Saved entries
Content starts

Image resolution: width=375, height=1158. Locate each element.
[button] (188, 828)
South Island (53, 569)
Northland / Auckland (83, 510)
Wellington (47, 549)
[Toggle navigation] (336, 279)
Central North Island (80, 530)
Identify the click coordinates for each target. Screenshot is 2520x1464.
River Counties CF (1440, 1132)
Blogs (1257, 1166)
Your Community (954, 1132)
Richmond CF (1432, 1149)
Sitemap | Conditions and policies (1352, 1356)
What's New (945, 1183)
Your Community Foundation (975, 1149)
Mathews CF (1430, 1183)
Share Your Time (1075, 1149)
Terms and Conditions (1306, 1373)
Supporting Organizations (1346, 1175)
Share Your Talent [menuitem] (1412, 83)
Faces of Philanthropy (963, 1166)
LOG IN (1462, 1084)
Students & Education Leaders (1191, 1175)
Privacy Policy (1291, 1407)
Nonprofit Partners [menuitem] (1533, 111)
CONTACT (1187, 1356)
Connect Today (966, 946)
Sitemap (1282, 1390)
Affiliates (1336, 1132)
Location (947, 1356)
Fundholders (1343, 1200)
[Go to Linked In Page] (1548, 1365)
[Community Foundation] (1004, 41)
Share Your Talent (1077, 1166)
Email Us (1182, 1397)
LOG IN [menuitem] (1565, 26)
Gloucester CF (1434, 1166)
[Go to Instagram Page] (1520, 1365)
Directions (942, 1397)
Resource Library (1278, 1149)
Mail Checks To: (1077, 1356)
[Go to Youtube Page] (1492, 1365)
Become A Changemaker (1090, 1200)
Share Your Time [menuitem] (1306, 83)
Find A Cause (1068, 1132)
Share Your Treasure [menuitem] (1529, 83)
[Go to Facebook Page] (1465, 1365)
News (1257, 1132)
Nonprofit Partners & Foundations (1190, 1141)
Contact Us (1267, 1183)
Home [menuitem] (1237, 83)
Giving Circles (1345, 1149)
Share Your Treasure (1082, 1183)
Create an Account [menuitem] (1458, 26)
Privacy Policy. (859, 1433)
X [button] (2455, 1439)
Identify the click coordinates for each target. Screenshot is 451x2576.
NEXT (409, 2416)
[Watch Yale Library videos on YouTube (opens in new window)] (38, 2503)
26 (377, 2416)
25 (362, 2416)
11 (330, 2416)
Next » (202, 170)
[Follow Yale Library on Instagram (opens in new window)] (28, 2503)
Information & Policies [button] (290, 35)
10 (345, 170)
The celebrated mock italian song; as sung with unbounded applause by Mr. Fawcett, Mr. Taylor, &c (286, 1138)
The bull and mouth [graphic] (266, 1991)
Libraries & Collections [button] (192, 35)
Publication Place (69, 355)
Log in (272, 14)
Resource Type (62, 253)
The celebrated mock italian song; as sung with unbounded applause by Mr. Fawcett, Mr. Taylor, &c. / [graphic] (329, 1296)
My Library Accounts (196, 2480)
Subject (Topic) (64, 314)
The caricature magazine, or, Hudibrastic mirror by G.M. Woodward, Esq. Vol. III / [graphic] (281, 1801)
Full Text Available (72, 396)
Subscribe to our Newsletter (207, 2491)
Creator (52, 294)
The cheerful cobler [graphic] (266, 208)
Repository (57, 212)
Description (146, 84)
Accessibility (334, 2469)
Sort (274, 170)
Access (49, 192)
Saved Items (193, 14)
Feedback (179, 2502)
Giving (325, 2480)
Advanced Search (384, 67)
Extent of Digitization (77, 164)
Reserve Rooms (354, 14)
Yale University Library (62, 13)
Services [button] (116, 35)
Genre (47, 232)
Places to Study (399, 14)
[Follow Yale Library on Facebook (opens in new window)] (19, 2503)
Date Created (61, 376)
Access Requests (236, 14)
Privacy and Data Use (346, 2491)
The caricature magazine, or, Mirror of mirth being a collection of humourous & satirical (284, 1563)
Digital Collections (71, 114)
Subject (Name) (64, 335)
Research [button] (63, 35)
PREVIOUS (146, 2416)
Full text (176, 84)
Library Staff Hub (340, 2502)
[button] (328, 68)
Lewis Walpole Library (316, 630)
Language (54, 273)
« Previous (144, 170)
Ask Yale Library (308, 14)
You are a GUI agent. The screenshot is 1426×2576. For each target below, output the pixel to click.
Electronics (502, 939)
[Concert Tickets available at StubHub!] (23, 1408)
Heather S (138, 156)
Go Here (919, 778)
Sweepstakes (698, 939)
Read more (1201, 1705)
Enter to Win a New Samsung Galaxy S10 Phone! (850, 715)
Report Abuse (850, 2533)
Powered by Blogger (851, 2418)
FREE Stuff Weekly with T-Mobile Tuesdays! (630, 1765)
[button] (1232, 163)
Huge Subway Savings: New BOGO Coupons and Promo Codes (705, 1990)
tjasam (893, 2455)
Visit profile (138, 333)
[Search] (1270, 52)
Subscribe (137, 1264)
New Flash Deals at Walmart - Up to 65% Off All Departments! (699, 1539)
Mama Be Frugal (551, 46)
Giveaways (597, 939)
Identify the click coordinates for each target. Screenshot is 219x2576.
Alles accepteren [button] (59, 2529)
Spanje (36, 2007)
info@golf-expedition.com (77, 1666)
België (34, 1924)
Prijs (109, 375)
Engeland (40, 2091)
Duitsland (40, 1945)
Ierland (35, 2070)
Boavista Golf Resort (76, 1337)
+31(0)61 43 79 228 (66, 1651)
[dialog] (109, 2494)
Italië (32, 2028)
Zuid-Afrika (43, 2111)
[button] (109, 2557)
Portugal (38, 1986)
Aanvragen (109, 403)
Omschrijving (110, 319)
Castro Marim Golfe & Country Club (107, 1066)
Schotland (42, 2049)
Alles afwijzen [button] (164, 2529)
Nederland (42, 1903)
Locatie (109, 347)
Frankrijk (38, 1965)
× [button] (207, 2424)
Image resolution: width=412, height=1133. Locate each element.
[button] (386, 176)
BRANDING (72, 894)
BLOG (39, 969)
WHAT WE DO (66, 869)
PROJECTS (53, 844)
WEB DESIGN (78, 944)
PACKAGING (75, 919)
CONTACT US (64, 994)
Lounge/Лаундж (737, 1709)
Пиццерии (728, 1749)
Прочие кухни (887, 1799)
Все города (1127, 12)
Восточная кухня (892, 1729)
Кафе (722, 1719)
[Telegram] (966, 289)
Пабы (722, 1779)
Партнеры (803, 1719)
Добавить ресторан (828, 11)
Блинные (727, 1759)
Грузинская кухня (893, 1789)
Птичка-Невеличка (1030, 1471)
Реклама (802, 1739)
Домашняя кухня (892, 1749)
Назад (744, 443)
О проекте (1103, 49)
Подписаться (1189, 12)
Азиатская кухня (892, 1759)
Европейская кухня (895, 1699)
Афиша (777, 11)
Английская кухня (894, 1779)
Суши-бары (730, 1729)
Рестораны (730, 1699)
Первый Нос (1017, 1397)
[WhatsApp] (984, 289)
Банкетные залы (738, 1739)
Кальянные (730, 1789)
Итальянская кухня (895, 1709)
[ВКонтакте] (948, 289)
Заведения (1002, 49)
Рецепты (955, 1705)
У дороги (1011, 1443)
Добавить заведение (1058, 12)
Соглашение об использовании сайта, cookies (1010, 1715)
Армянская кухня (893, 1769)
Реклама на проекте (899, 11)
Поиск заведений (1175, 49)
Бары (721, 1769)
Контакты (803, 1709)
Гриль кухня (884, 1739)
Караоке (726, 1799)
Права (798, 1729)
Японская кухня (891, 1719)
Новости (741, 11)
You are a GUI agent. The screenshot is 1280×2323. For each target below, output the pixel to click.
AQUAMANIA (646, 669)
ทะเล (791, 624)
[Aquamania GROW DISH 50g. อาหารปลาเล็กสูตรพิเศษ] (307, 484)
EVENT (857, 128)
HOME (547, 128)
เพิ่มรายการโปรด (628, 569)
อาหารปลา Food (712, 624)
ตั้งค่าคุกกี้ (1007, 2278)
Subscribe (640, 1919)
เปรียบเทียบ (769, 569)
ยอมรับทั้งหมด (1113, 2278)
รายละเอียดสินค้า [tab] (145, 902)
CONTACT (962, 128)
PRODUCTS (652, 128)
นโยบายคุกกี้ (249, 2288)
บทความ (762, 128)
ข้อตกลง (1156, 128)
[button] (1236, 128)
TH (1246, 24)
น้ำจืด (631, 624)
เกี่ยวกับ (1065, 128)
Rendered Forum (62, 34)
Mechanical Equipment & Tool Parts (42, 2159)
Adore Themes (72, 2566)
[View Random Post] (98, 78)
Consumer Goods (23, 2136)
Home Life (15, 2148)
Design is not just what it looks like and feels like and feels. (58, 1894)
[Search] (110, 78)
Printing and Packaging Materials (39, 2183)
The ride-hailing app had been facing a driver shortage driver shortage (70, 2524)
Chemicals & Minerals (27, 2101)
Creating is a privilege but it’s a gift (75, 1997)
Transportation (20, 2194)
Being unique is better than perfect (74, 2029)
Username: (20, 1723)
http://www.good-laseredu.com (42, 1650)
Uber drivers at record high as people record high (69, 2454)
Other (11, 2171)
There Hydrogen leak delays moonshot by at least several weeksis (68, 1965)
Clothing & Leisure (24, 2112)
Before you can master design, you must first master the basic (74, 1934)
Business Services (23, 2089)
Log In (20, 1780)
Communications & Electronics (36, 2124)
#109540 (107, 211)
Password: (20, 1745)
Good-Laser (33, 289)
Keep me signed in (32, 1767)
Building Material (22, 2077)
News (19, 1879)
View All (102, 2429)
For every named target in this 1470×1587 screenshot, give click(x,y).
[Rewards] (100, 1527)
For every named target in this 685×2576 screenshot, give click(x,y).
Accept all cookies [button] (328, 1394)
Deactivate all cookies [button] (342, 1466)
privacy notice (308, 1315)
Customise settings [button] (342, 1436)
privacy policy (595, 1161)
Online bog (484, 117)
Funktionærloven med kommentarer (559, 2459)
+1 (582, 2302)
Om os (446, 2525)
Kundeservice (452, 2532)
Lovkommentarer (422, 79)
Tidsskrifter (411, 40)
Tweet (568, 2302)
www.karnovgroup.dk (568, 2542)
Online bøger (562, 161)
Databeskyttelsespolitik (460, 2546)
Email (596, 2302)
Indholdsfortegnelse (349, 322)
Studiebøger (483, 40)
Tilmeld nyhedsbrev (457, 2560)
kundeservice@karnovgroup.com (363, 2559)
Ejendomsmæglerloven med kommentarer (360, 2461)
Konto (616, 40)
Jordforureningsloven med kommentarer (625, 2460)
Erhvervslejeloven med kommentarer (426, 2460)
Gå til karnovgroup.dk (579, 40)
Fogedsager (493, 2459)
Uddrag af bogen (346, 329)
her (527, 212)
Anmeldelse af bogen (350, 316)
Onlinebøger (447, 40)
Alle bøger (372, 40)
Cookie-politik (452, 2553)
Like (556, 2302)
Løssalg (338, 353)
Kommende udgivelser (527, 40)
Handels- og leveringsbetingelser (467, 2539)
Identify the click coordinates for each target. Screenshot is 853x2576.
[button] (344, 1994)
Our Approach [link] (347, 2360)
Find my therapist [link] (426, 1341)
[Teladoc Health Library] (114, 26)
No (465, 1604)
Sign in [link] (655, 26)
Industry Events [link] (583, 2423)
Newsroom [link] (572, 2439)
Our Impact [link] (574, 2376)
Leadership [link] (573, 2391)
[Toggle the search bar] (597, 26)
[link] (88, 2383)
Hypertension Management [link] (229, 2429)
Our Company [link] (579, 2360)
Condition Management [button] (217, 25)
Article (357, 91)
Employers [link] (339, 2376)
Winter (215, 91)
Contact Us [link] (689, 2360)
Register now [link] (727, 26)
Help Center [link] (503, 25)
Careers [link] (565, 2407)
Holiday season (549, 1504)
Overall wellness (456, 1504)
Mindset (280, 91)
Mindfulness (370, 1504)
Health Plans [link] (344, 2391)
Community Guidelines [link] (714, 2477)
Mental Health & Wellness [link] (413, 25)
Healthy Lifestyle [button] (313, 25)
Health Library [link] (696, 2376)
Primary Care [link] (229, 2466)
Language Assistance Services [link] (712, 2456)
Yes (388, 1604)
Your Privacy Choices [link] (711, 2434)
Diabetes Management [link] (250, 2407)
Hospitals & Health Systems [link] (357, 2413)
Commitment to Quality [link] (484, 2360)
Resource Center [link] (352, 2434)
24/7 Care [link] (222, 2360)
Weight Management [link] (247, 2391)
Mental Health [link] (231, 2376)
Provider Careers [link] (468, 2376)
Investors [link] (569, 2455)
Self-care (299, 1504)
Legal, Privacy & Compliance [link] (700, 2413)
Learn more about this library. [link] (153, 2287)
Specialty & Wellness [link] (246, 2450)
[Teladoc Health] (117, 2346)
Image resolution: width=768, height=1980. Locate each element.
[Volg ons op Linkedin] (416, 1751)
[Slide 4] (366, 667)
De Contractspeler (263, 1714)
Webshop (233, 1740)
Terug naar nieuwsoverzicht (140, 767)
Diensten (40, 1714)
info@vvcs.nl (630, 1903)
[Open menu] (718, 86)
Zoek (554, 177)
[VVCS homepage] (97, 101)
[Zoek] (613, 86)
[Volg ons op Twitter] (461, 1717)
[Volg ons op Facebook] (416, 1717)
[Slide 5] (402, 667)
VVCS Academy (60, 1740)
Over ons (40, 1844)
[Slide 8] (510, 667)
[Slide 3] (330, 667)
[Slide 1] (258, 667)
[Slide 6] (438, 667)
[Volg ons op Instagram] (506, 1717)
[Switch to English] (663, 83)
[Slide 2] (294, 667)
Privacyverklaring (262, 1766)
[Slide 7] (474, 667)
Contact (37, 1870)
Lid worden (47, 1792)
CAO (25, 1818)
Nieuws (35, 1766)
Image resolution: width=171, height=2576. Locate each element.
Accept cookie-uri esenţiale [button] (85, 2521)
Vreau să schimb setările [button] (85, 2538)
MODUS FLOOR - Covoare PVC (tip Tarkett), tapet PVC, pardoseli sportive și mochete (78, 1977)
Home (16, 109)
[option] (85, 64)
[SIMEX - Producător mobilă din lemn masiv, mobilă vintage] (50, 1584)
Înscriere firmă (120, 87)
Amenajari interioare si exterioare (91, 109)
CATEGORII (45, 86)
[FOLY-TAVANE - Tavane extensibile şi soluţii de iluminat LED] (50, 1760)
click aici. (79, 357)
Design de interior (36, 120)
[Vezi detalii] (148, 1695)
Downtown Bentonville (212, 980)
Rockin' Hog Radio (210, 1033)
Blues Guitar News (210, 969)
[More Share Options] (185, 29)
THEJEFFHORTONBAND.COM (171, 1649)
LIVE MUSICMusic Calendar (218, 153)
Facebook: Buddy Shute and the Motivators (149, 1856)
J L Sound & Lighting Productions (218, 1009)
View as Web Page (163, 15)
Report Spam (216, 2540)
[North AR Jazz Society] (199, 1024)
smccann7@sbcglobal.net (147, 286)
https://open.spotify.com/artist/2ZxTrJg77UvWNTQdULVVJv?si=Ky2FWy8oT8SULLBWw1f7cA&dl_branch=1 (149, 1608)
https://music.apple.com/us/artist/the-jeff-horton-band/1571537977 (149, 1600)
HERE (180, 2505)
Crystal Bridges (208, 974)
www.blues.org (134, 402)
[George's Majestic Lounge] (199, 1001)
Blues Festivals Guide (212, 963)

Content ends

_Exercise directions_. Quote every line from the beginning of the entries up to and including the line that contains "[Follow Yale Library on Instagram".

_Task result_.
Image resolution: width=375, height=1158. Locate each element.
[button] (188, 828)
South Island (53, 569)
Northland / Auckland (83, 510)
Wellington (47, 549)
[Toggle navigation] (336, 279)
Central North Island (80, 530)
Identify the click coordinates for each target. Screenshot is 2520x1464.
River Counties CF (1440, 1132)
Blogs (1257, 1166)
Your Community (954, 1132)
Richmond CF (1432, 1149)
Sitemap | Conditions and policies (1352, 1356)
What's New (945, 1183)
Your Community Foundation (975, 1149)
Mathews CF (1430, 1183)
Share Your Time (1075, 1149)
Terms and Conditions (1306, 1373)
Supporting Organizations (1346, 1175)
Share Your Talent [menuitem] (1412, 83)
Faces of Philanthropy (963, 1166)
LOG IN (1462, 1084)
Students & Education Leaders (1191, 1175)
Privacy Policy (1291, 1407)
Nonprofit Partners [menuitem] (1533, 111)
CONTACT (1187, 1356)
Connect Today (966, 946)
Sitemap (1282, 1390)
Affiliates (1336, 1132)
Location (947, 1356)
Fundholders (1343, 1200)
[Go to Linked In Page] (1548, 1365)
[Community Foundation] (1004, 41)
Share Your Talent (1077, 1166)
Email Us (1182, 1397)
LOG IN [menuitem] (1565, 26)
Gloucester CF (1434, 1166)
[Go to Instagram Page] (1520, 1365)
Directions (942, 1397)
Resource Library (1278, 1149)
Mail Checks To: (1077, 1356)
[Go to Youtube Page] (1492, 1365)
Become A Changemaker (1090, 1200)
Share Your Time [menuitem] (1306, 83)
Find A Cause (1068, 1132)
Share Your Treasure [menuitem] (1529, 83)
[Go to Facebook Page] (1465, 1365)
News (1257, 1132)
Nonprofit Partners & Foundations (1190, 1141)
Contact Us (1267, 1183)
Home [menuitem] (1237, 83)
Giving Circles (1345, 1149)
Share Your Treasure (1082, 1183)
Create an Account [menuitem] (1458, 26)
Privacy Policy. (859, 1433)
X [button] (2455, 1439)
Identify the click coordinates for each target. Screenshot is 451x2576.
NEXT (409, 2416)
[Watch Yale Library videos on YouTube (opens in new window)] (38, 2503)
26 (377, 2416)
25 (362, 2416)
11 (330, 2416)
Next » (202, 170)
[Follow Yale Library on Instagram (opens in new window)] (28, 2503)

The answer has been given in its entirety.